WRITTEN PROBLEM A | Put the dataset excerpt rows into a JSON list of strings, one string per line, starting with the line that contains "Task: Jump to page 100" and going on through the line that contains "click(x=340, y=42)". Leave out blank lines.

DOCUMENT EXCERPT |
----

REVIEW: ‘Ready Player One,’ sim city

 

Image: Warner Bros. Pictures

 

Reality is an ill fit for Steven Spielberg. The man is an adolescent boy at heart, perfectly suited to Ready Player One’s future where virtual reality has triumphed over the real thing. During the breathlessly expository opening, as teenage hero Wade Watts narrates a tour of an online simulation called the Oasis, one senses the hyperactive glee of a kid showing off his favorite toy. You can drive on a racetrack over here! There’s an awesome shootout over here. It’s so cool. (Blink and you’ll miss the porn. This is a distinctly Spielberg-ian Internet.)

----

Dataset excerpt
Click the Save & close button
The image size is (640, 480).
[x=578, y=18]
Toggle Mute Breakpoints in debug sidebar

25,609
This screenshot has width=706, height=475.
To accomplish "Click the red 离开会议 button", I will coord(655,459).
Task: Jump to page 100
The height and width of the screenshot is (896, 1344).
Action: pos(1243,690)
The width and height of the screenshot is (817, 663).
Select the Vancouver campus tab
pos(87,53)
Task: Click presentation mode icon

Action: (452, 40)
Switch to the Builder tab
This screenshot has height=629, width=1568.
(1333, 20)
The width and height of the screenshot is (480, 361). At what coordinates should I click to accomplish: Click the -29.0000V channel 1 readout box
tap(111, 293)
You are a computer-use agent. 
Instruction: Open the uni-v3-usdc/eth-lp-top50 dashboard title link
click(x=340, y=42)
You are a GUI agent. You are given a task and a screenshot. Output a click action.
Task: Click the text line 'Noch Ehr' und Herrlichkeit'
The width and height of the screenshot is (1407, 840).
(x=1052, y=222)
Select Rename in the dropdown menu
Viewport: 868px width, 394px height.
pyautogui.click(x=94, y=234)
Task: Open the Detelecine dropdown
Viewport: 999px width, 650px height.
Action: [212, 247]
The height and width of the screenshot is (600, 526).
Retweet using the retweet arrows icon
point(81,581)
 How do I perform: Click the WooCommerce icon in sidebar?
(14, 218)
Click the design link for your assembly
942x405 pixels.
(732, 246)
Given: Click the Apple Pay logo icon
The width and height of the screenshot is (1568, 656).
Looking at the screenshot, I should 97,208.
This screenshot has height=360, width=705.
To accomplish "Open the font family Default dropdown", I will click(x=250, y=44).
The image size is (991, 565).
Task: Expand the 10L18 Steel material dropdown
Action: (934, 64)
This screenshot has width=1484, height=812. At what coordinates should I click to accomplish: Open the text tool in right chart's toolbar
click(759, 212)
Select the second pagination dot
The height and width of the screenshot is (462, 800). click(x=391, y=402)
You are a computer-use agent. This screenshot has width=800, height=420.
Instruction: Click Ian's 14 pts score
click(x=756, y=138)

----

WRITTEN PROBLEM B | In the movie review, what is the name of the online simulation that Wade Watts tours during the opening?

RESPONSE A |
[
  "Task: Jump to page 100",
  "The height and width of the screenshot is (896, 1344).",
  "Action: pos(1243,690)",
  "The width and height of the screenshot is (817, 663).",
  "Select the Vancouver campus tab",
  "pos(87,53)",
  "Task: Click presentation mode icon",
  "Action: (452, 40)",
  "Switch to the Builder tab",
  "This screenshot has height=629, width=1568.",
  "(1333, 20)",
  "The width and height of the screenshot is (480, 361). At what coordinates should I click to accomplish: Click the -29.0000V channel 1 readout box",
  "tap(111, 293)",
  "You are a computer-use agent. ",
  "Instruction: Open the uni-v3-usdc/eth-lp-top50 dashboard title link",
  "click(x=340, y=42)"
]

RESPONSE B | The Oasis.